In my last blog entry, Betrayal by a Mother Figure, I shared the story of how I felt incredibly betrayed by my mother-in-law (MIL) after she overreacted to a simple situation. I had embraced her as a mother figure – as a replacement mother for the one who abused me – and her betrayal ran very deep. I could not get past it, and quite honestly, never even tried.
Since my MIL passed away in 2008, I have worked on forgiving her for being human. I strongly suspect that she was a fellow child abuse survivor and that she was reacting from a state of being triggered, but even that knowledge was not enough to get me back to a place of trusting her again. My mother of birth betrayed and abused me, and then my mother through marriage emotionally betrayed me as well. I was “done” with risking my heart with mothers.
However, I still carried around an ache from my unmet needs for a mother’s love. My relationship with my MIL had filled those empty places in part, but then her betrayal just made those holes feel like they were gaping twice as big. I really wrestled with how to meet those needs within myself while, at the same time, being unwilling/unable to try to bond with a third older woman to serve as a mother figure (if I could even find one who was interested).
I went through a phase of considering “adopting” a mother. Perhaps I could choose an older woman from my church to serve as my mother figure. My therapist advised against this, pointing out that all people have flaws and a certain level of dysfunction. He was concerned about me setting my expectations too high and then having a third betrayal by a mother figure.
I finally reached a place of filling some of those needs myself and then filling some of those needs through my friendships with other women my own age. For myself, I created a “good mother” alter part who still comes out whenever I really need a mom. For example, when I had Norovirus last year, that alter part came out spontaneously to talk me through some of the worst stomach distress I have ever experienced in my life. When I am trying to heal a wounded child part, I will visualize the good mother alter part holding and rocking her. I still cannot looking someone in the eye when they say something loving to me, but I have practiced this skill with the good mother alter part, maintaining eye contact as she says, “I love you.” It is a very powerful visualization for me.

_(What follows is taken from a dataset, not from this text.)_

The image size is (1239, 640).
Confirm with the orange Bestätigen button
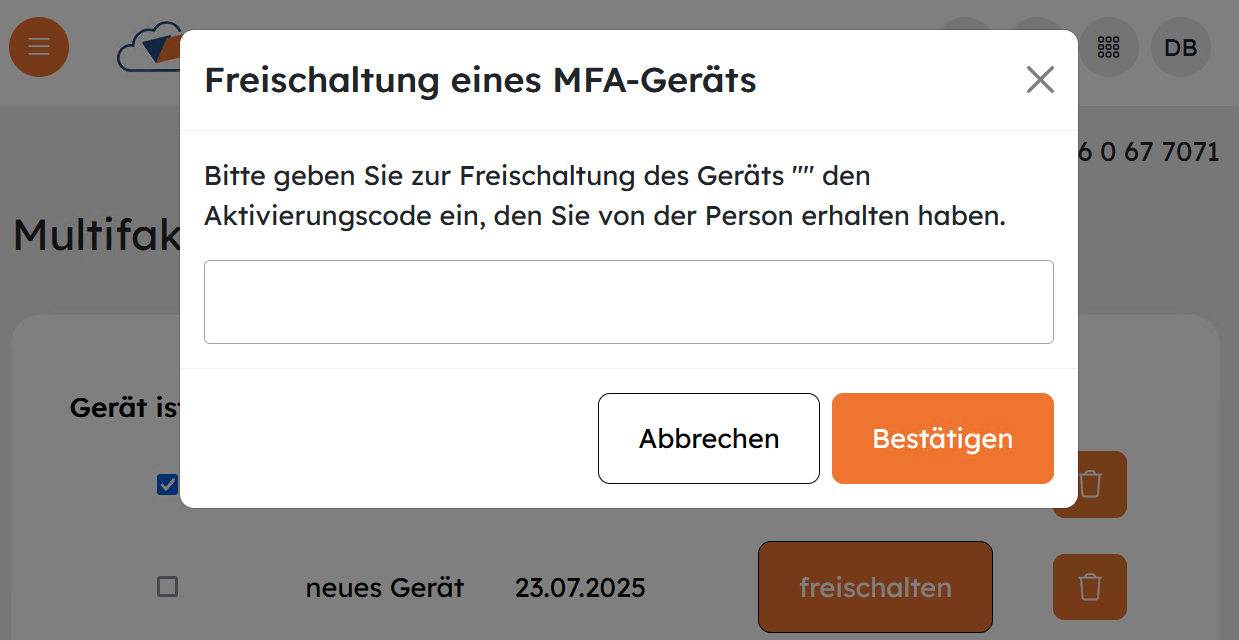(x=942, y=438)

As for my friends, they also meet many of my “mother needs,” such as helping me out when I need childcare for my kid or checking in on me when I feel sick. They are my “safe place to fall” when I am very triggered and need to cry on someone’s shoulder. So, even though they are the same age as me and are not “mothers” in the sense that I thought I needed, they can still fill some of those gaps inside of me.
I do know some child abuse survivors who have “adopted” an older woman to serve as a mother figure with success. For me, this was not necessary for me to get my needs met.